The following code cell that implements the ResNet-34 architecture is a derivative of the code provided at https://pytorch.org/docs/0.4.0/_modules/torchvision/models/resnet.html.

In [13]:
##########################
### MODEL
##########################


def conv3x3(in_planes, out_planes, stride=1):
    """3x3 convolution with padding"""
    return nn.Conv2d(in_planes, out_planes, kernel_size=3, stride=stride,
                     padding=1, bias=False)

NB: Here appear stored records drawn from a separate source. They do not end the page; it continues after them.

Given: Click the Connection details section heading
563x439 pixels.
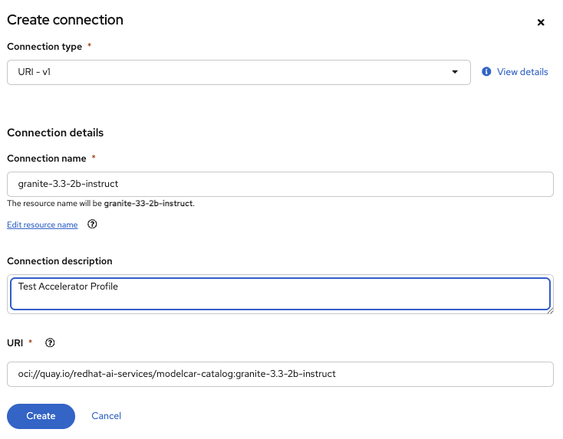Looking at the screenshot, I should (x=55, y=133).
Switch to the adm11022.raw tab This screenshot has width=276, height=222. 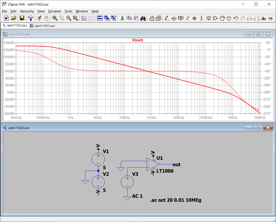pos(43,26)
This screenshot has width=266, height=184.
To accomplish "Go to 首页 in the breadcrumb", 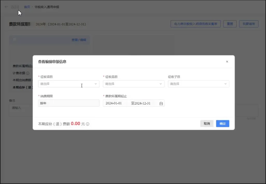I will click(x=27, y=7).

class Bottleneck(nn.Module):
    expansion = 4

    def __init__(self, inplanes, planes, stride=1, downsample=None):
        super(Bottleneck, self).__init__()
        self.conv1 = nn.Conv2d(inplanes, planes, kernel_size=1, bias=False)
        self.bn1 = nn.BatchNorm2d(planes)
        self.conv2 = nn.Conv2d(planes, planes, kernel_size=3, stride=stride,
                               padding=1, bias=False)
        self.bn2 = nn.BatchNorm2d(planes)
        self.conv3 = nn.Conv2d(planes, planes * 4, kernel_size=1, bias=False)
        self.bn3 = nn.BatchNorm2d(planes * 4)
        self.relu = nn.ReLU(inplace=True)
        self.downsample = downsample
        self.stride = stride

    def forward(self, x):
        residual = x

        out = self.conv1(x)
        out = self.bn1(out)
        out = self.relu(out)

        out = self.conv2(out)
        out = self.bn2(out)
        out = self.relu(out)

        out = self.conv3(out)
        out = self.bn3(out)

        if self.downsample is not None:
            residual = self.downsample(x)

        out += residual
        out = self.relu(out)

        return out




class ResNet(nn.Module):

    def __init__(self, block, layers, num_classes, grayscale):
        self.inplanes = 64
        if grayscale:
            in_dim = 1
        else:
            in_dim = 3
        super(ResNet, self).__init__()
        self.conv1 = nn.Conv2d(in_dim, 64, kernel_size=7, stride=2, padding=3,
                               bias=False)
        self.bn1 = nn.BatchNorm2d(64)
        self.relu = nn.ReLU(inplace=True)
        self.maxpool = nn.MaxPool2d(kernel_size=3, stride=2, padding=1)
        self.layer1 = self._make_layer(block, 64, layers[0])
        self.layer2 = self._make_layer(block, 128, layers[1], stride=2)
        self.layer3 = self._make_layer(block, 256, layers[2], stride=2)
        self.layer4 = self._make_layer(block, 512, layers[3], stride=2)
        self.avgpool = nn.AvgPool2d(7, stride=1, padding=2)
        self.fc = nn.Linear(2048 * block.expansion, num_classes)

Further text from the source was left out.